= Challenge =
Reproduce the records below, substituting "position" for each occurrence of "coordinates" and keeping everything else the same. Omit the pictures.

= Data for this exercise =
--------------------
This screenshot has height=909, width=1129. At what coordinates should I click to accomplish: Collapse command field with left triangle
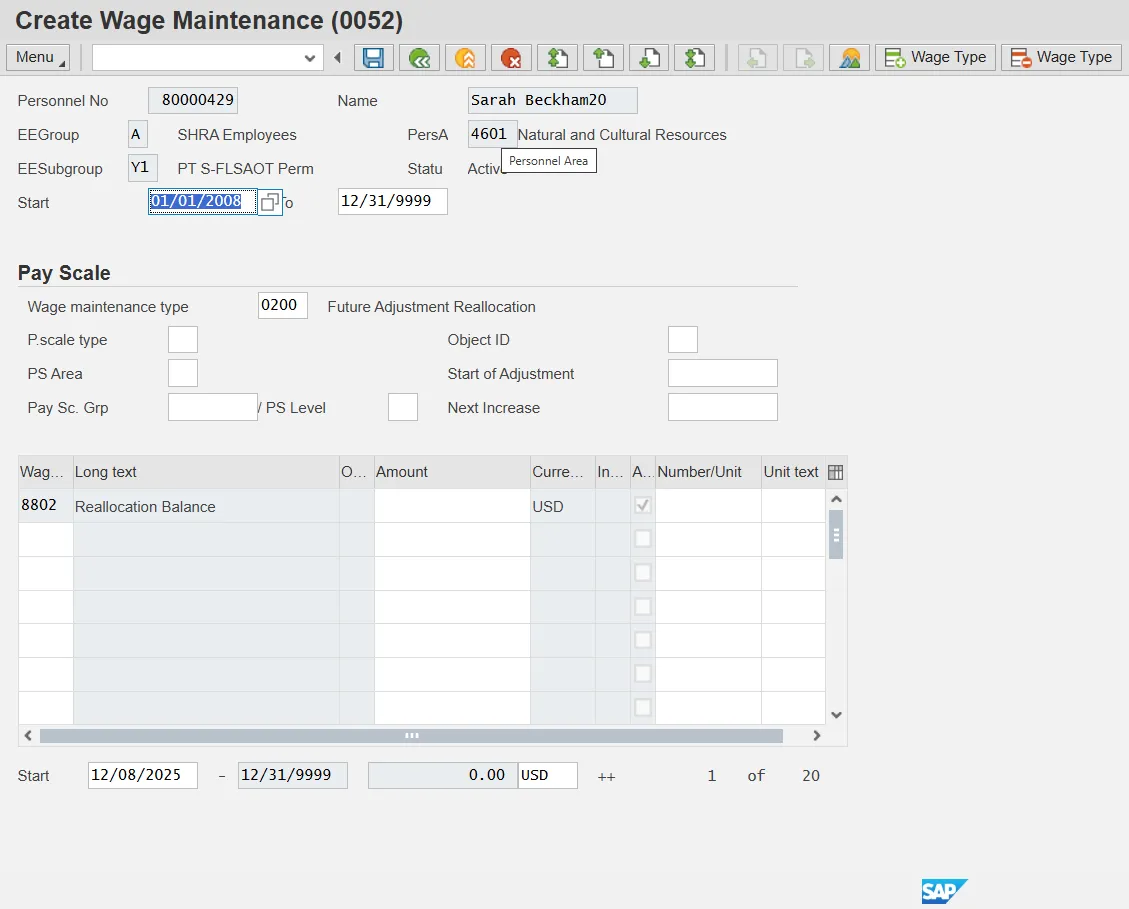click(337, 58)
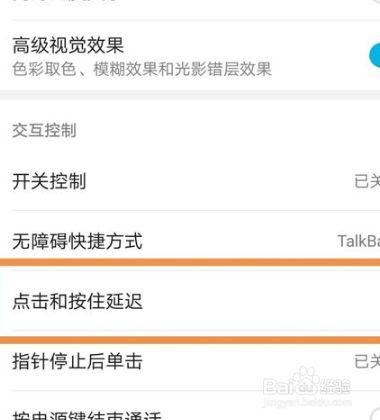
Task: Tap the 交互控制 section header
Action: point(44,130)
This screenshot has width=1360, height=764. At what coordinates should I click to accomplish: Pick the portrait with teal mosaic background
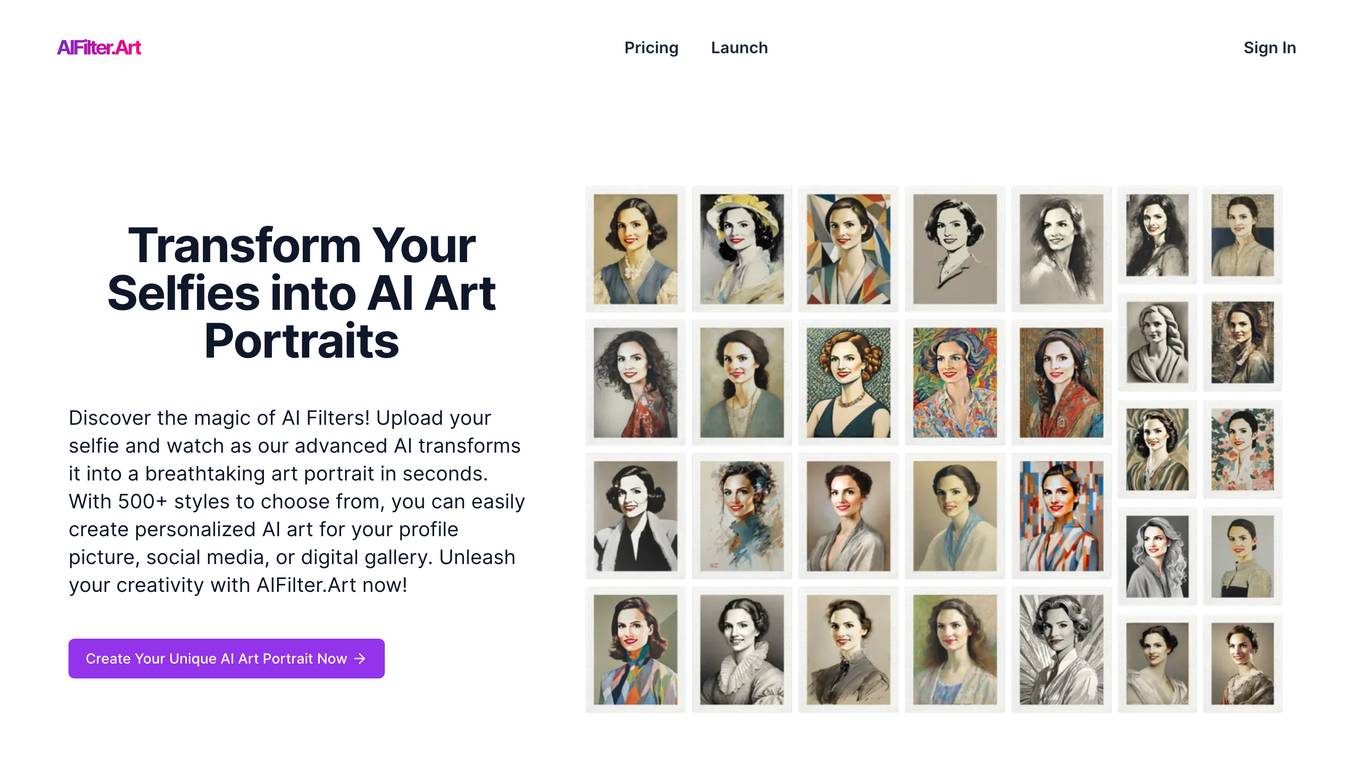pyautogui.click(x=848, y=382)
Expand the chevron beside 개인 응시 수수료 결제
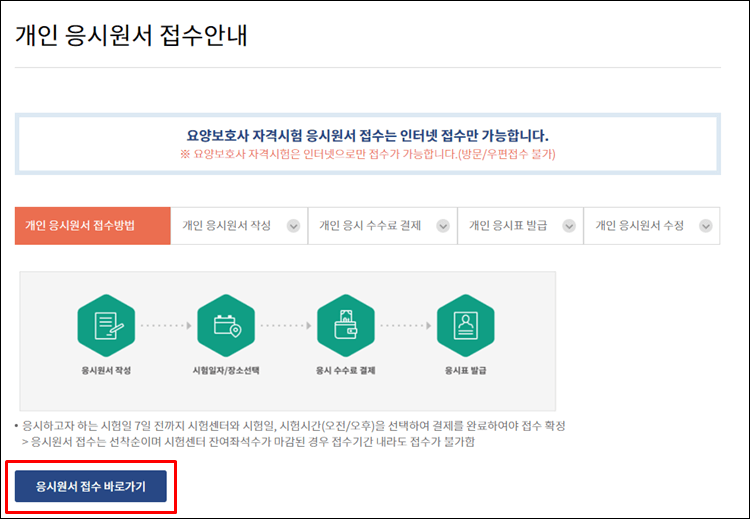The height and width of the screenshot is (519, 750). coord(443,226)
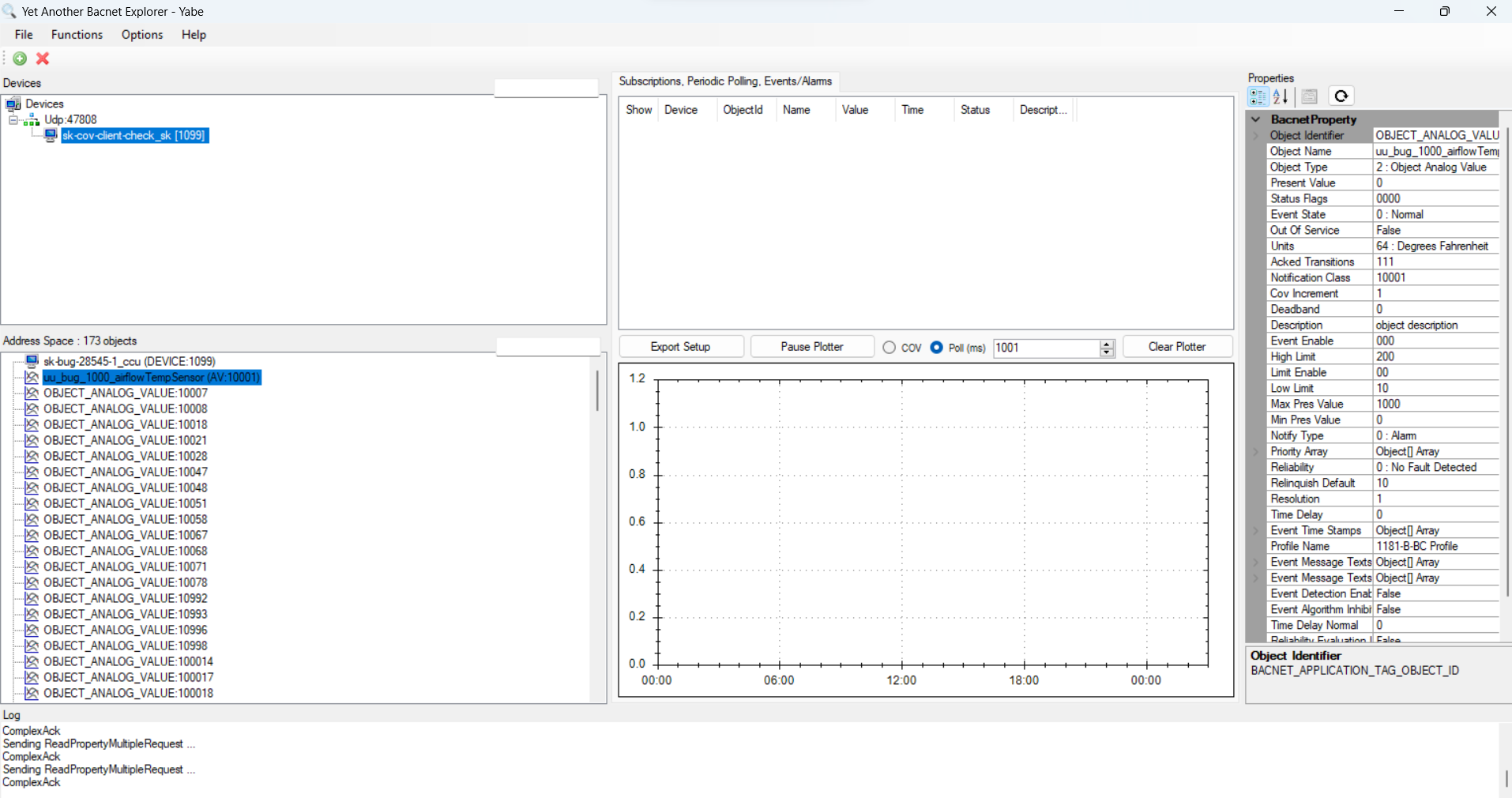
--------------------
= Written response =
This screenshot has height=909, width=1129. At what position should I click to accomplish: Collapse command field with left triangle
click(337, 58)
Task: Tap the 交互控制 section header
Action: point(44,130)
This screenshot has width=1360, height=764. At what position should I click to accomplish: Pick the portrait with teal mosaic background
pyautogui.click(x=848, y=382)
Expand the chevron beside 개인 응시 수수료 결제
The height and width of the screenshot is (519, 750). coord(443,226)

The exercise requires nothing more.